Tuesday Briefing: The U.S. Campaign’s Final Stretch
With one week to go until Election Day, Kamala Harris is centering her closing argument on the stakes of another Trump presidency. Donald Trump held a provocative closing rally in New York City.
Overall, Harris leads by less than one percentage point, according to The New York Times’s polling average. It’s her smallest lead since mid-August. The battleground states remain extraordinarily tight, with no candidate holding any material lead in the seven states likeliest to decide the presidency, Nate Cohn, The Times’s chief political analyst, writes.
Still, aides to Harris have quietly grown more bullish on defeating Trump. Her strategists are increasingly hopeful that the campaign’s attempts to cast Trump as a fascist, paired with a robust battleground-state operation and strength among female voters still energized by the rollback of abortion rights, will carry it for Harris, albeit narrowly.

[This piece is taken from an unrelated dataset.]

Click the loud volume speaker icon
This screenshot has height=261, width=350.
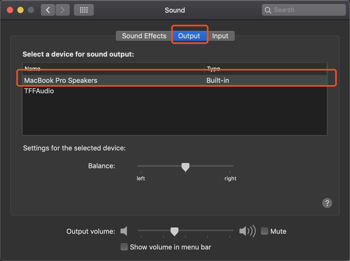[247, 231]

Trump’s allies are pushing back, but even some in his camp are worried that his depiction as a budding dictator who has praised Hitler could move a small but potentially meaningful number of voters. At his closing rally on Sunday, a range of speakers took the stage, spewing vitriol and vulgar references to Harris — one described her as “the Antichrist.”
The comic who kicked off the event dismissed Puerto Rico as a “floating island of garbage,” before deriding Hispanic people as failing to use birth control, Jews as cheap and Palestinians as rock throwers. The Trump campaign distanced itself only from the statement about Puerto Rico.